O presidente da CPI das Escutas Telefônicas na Câmara dos Deputados, Marcelo Itagiba (PMDB-RJ), não participou do evento. Na mesma hora em que Britto criticava a banalização das escutas, o parlamentar questionava o diretor-adjunto da Agência Brasileira de Inteligência (Abin), José Milton Campana. Um dia depois, Itagiba declarou à Gazeta do Povo que a discussão só atingiu tal proporção em função do trabalho da comissão, criada para investigar a suspeita de que pelo menos cinco ministros do STF estavam grampeados desde o ano passado.
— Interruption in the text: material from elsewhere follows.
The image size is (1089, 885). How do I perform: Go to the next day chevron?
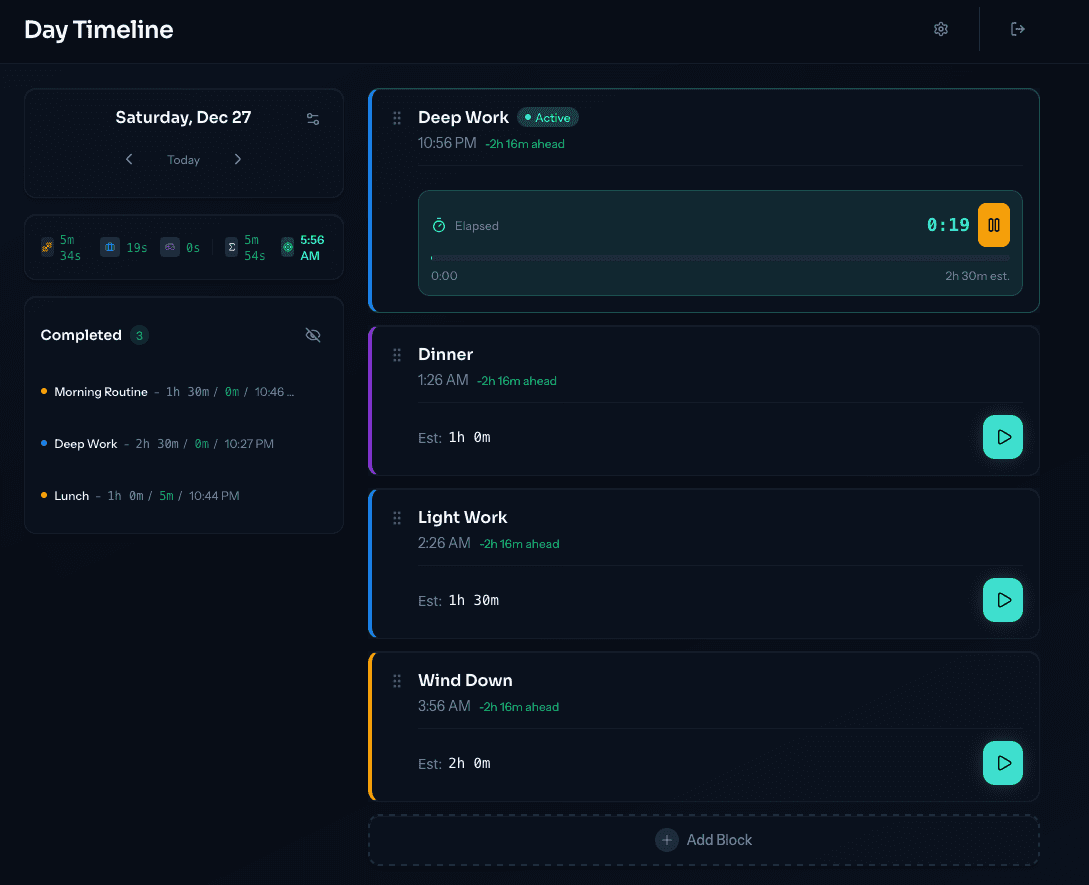point(237,159)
"A CPI funciona como um raio X que identifica o que há por trás da caixa-preta das escutas telefônicas legais e ilegais. A imagem que se vê é a tentativa de criação de um Estado Policialesco, no qual estabelecem-se inimigos públicos e utiliza-se de todo um aparato para fazer frente a esses inimigos, custe o que custar", afirmou Itagiba. Ele ainda comparou a situação ao modelo estatal nazista, que escolheu o povo judeu como inimigo a ser combatido.

As armas da suposta guerra nacional por informações ganharam notoriedade na semana passada. A Abin, a Polícia Rodoviária Federal (PRF) e até o Congresso Nacional confirmaram ter comprado maletas de captação telefônica, que no papel deveriam ser restritas à Polícia Federal. Ninguém sabe ao certo qual o potencial de gravação desses equipamentos, o que pode ser esclarecido na próxima quarta-feira pelo ministro da Defesa, Nélson Jobim, em depoimento à CPI.
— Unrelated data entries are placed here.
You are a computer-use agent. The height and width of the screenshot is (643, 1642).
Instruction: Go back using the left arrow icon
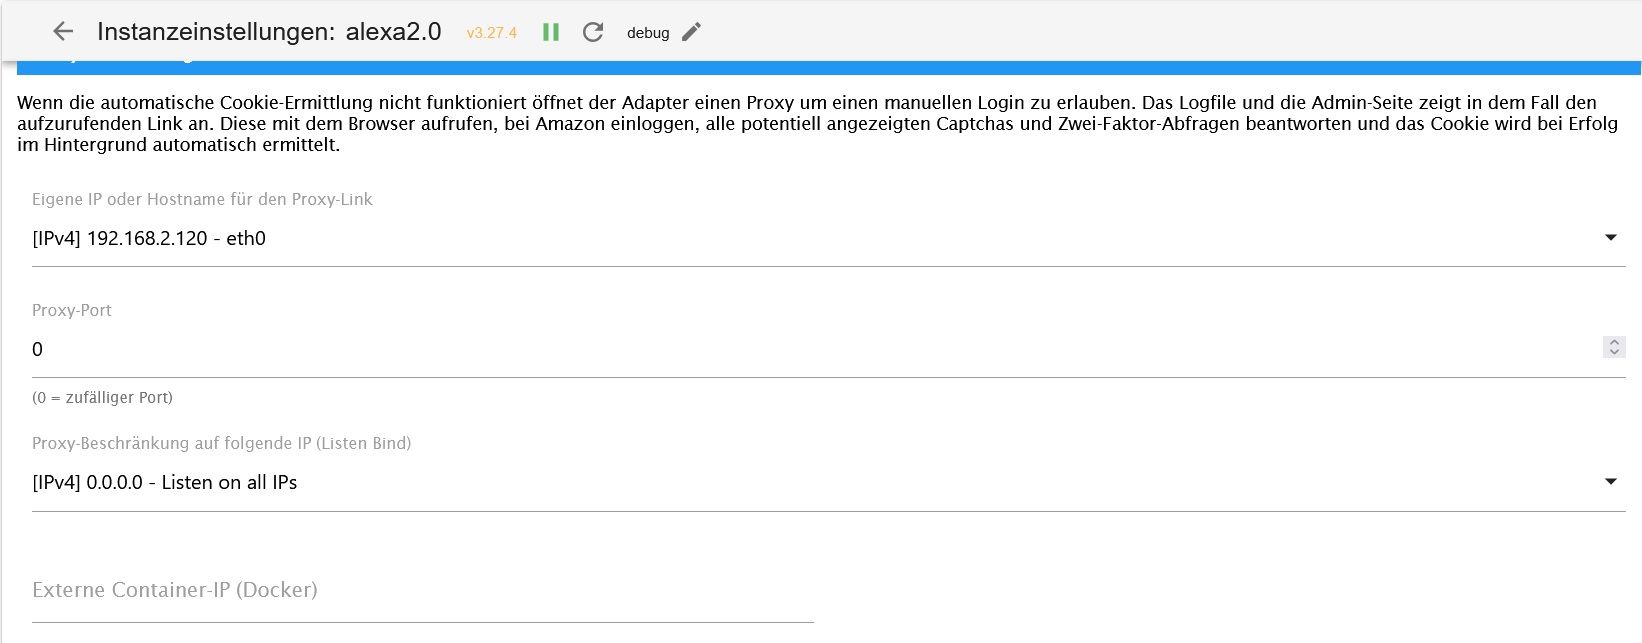click(x=63, y=32)
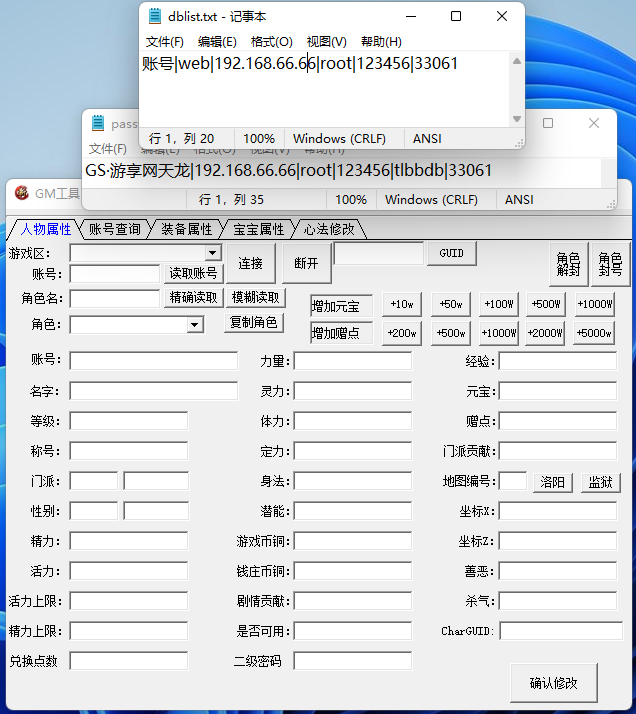Viewport: 636px width, 714px height.
Task: Switch to the 装备属性 tab
Action: (x=187, y=229)
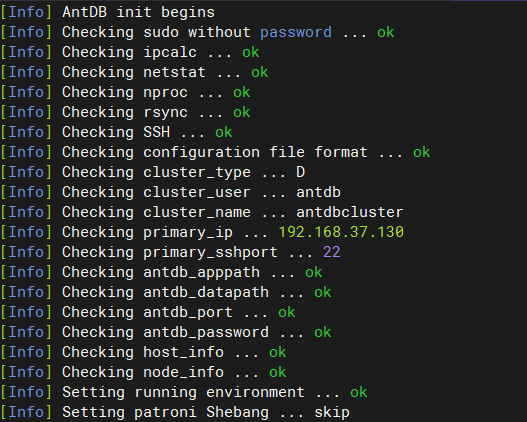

"É correto que a PRF faça escutas? Que organismos estatais comprem esse tipo de equipamento como bem entendem? Ao meu ver, está bem claro na lei que não", enfatizou o parlamentar.

Delegado da Polícia Federal há 25 anos, Itagiba contou que viveu duas fases distintas na carreira. Até a Lei 9.296 de 1996 não havia norma para o uso de grampos, que também não serviam como prova. Antes da regulamentação, segundo ele, os agentes investigavam muito mais em busca de outros tipos de provas.

"O uso do cachimbo faz a boca torta. Escuta telefônica é algo prático, fácil. O método de hoje em dia é gravar antes para investigar depois, quando deveria ser justamente o contrário."

O advogado criminalista e professor de Direito Penal da PUCPR, Rodrigo Ríos, concorda com a tese. Ele defende que a polícia tem capacidade para buscar mais provas, tão úteis quanto as escutas, e só utilizar o grampo quando for "indispensável", como manda a lei.

O escritório de Rios é especializado em crimes econômicos e tributários. Entre os clientes, 70% foram investigados pela PF. Desse total, a escuta telefônica foi usada como instrumento de prova em quatro de cada cinco casos.

Segundo ele, um cliente chegou a ficar 8 meses grampeado – a legislação diz que a escuta deve durar 15 dias, prorrogáveis por mais 15. "Não sou favorável ao fim das gravações, elas são úteis em uma porção de casos. Mas imagine que você é um doleiro. Dá para provar que você age na ilegalidade até com documentos da Receita Federal, mas o grampo acaba sendo o caminho mais curto."